COMUNICATO STAMPA - I Garanti privacy europei all'UE: rafforzare la cooperazione tra le autorità di regolazione. A Dublino il Gruppo di Alto Livello del Comitato europeo per la protezione dei dati
I Garanti privacy europei all'UE: rafforzare la cooperazione tra le autorità di regolazione
A Dublino il Gruppo di Alto Livello del Comitato europeo per la protezione dei dati
Una base giuridica europea che favorisca lo scambio di informazioni tra Autorità indipendenti con competenze diverse e rafforzare l'applicazione del GDPR. È una delle principali indicazioni emerse dal Gruppo di Alto Livello del Comitato europeo per la protezione dei dati (EDPB), riunito a Dublino il 16 e 17 luglio. Ai lavori hanno partecipato, per il Garante, la Vice Presidente Ginevra Cerrina Feroni e il Direttore del Servizio per le relazioni internazionali e con l'UE, Riccardo Acciai.

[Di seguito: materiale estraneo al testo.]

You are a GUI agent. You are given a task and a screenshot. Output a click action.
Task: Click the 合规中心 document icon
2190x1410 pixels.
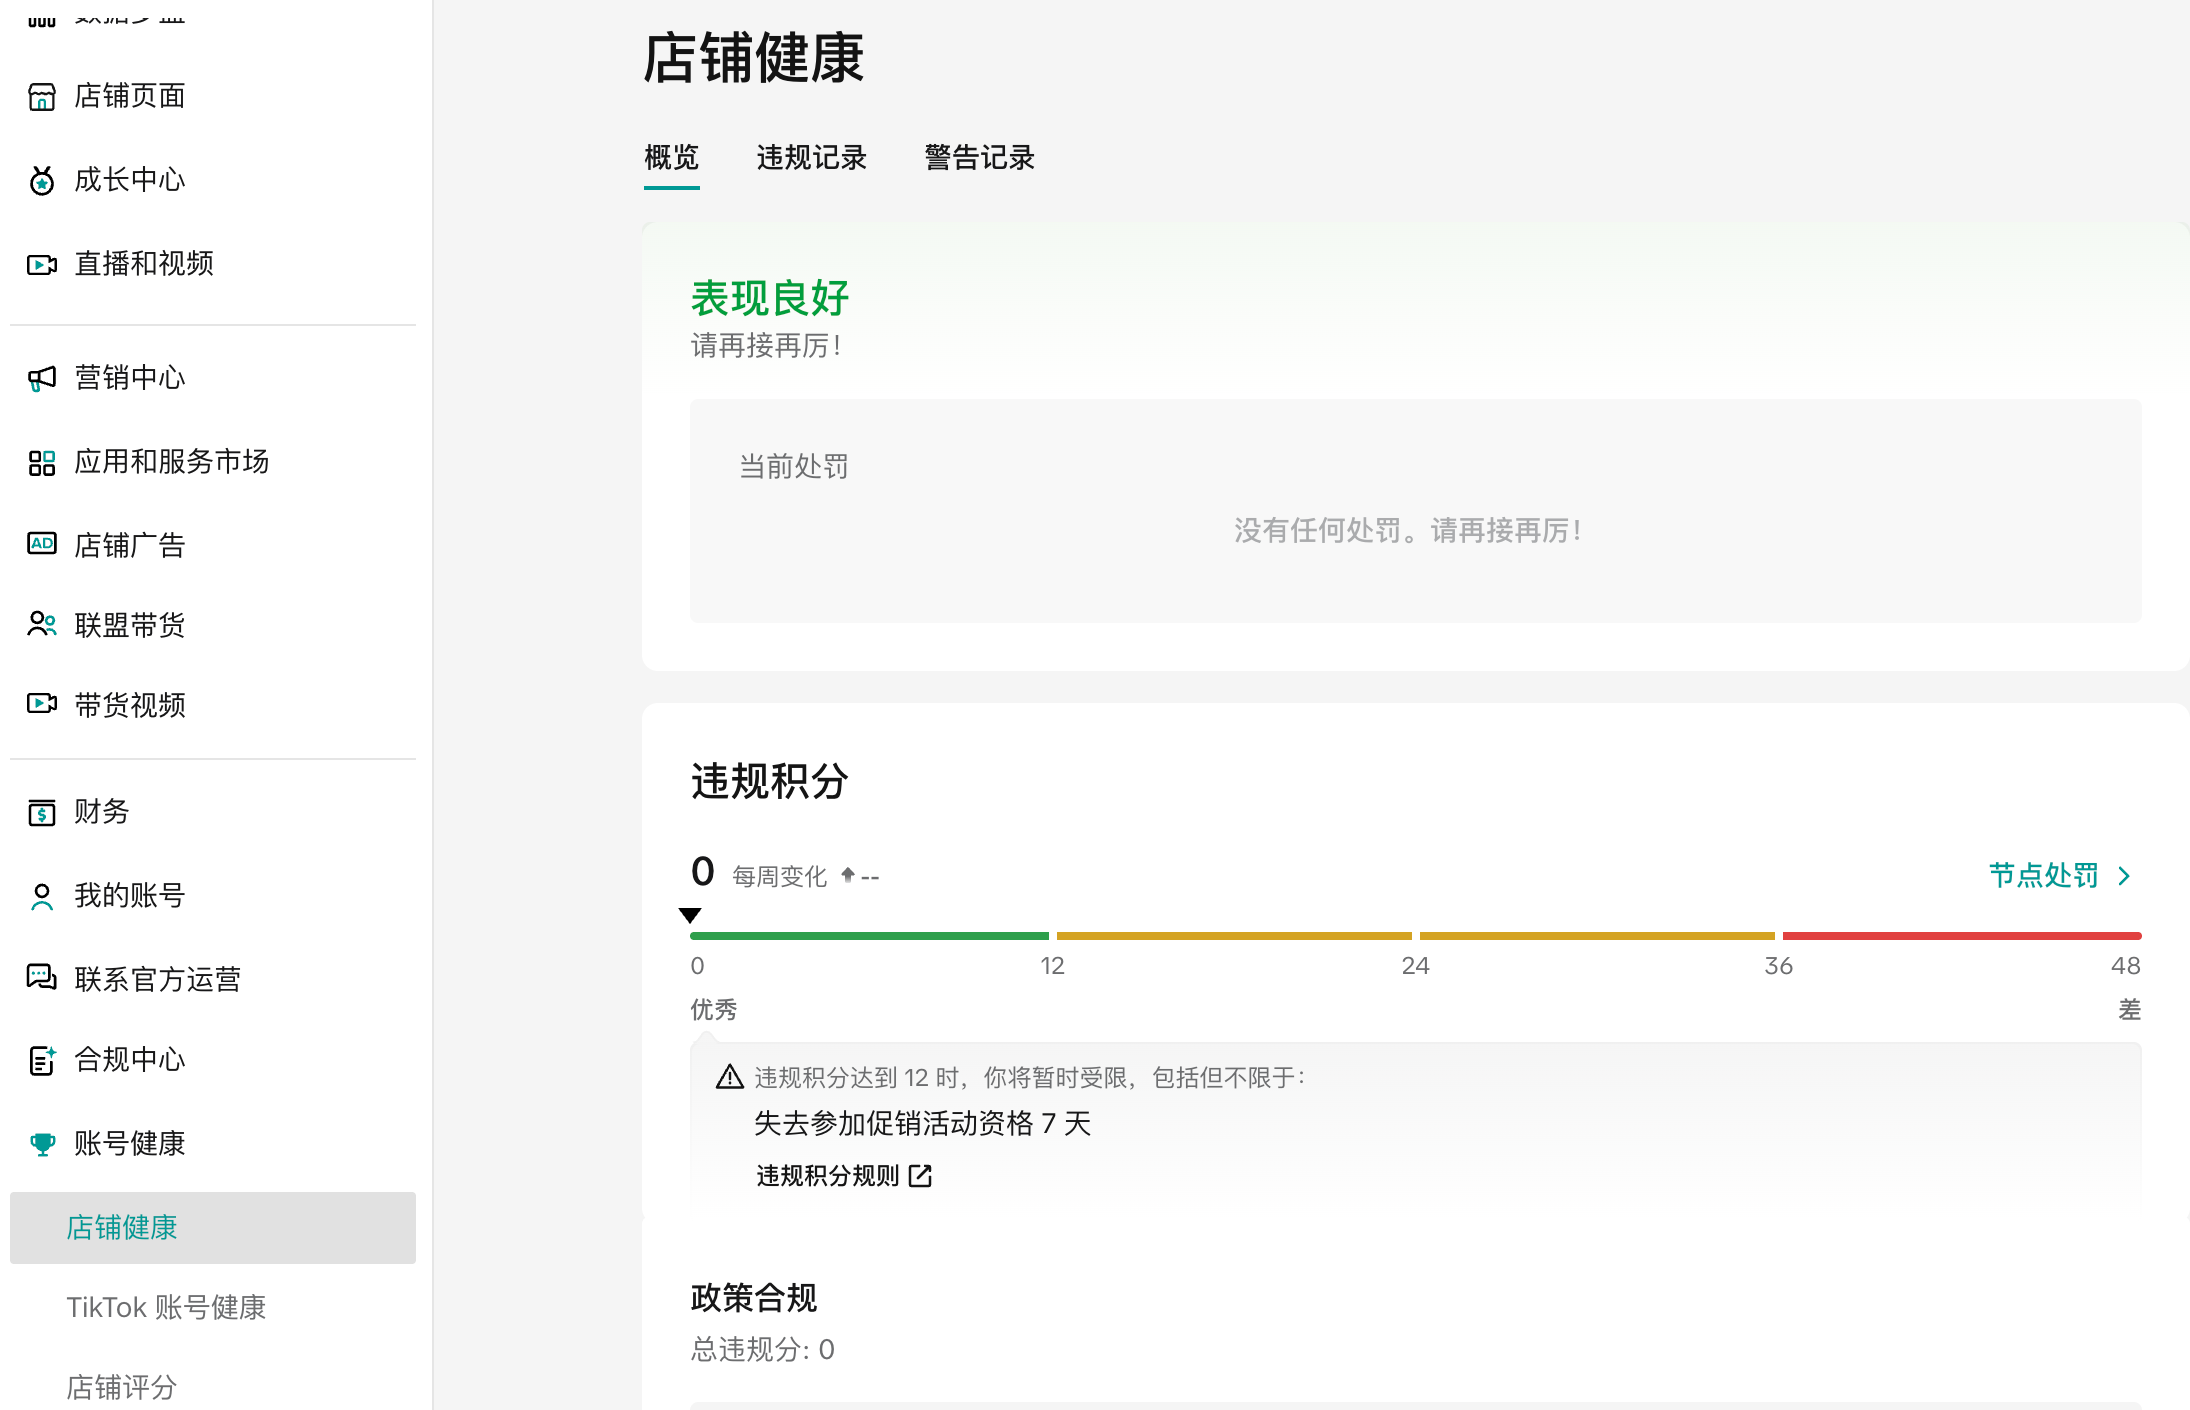42,1061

Il Gruppo ha verificato lo stato di attuazione degli impegni assunti nel precedente incontro di Helsinki e individuato le priorità strategiche per il futuro.
Per stimolare ulteriormente l'applicazione transfrontaliera, il Board ha discusso su come condividere risorse e soluzioni pratiche per approfondire ulteriormente la cooperazione tra le DPA. Inoltre, le DPA organizzeranno una serie di workshop sulle procedure di applicazione e per scambiare informazioni sulle pratiche nazionali, anche nel contesto dell'attuazione del prossimo Regolamento Procedurale.
Sempre rispetto all’obiettivo di una maggiore coerenza delle decisioni assunte a livello nazionale, il Board ha rilevato che questa dipende da un ampio spettro di attori e azioni, talvolta oltre la portata dell'EDPB, ad esempio quando riguarda la legislazione nazionale e la giurisprudenza. L'EDPB si è quindi impegnato ad ampliare il proprio dialogo con altri attori dell'ecosistema della protezione dei dati, per supportare un approccio più olistico all'applicazione del GDPR.
Nel corso dei lavori è stato infine evidenziato il crescente aumento dei reclami, alimentato anche dalla diffusione dell'intelligenza artificiale, che richiede soluzioni organizzative e, se necessario, legislative per garantire una tutela effettiva dei diritti degli interessati.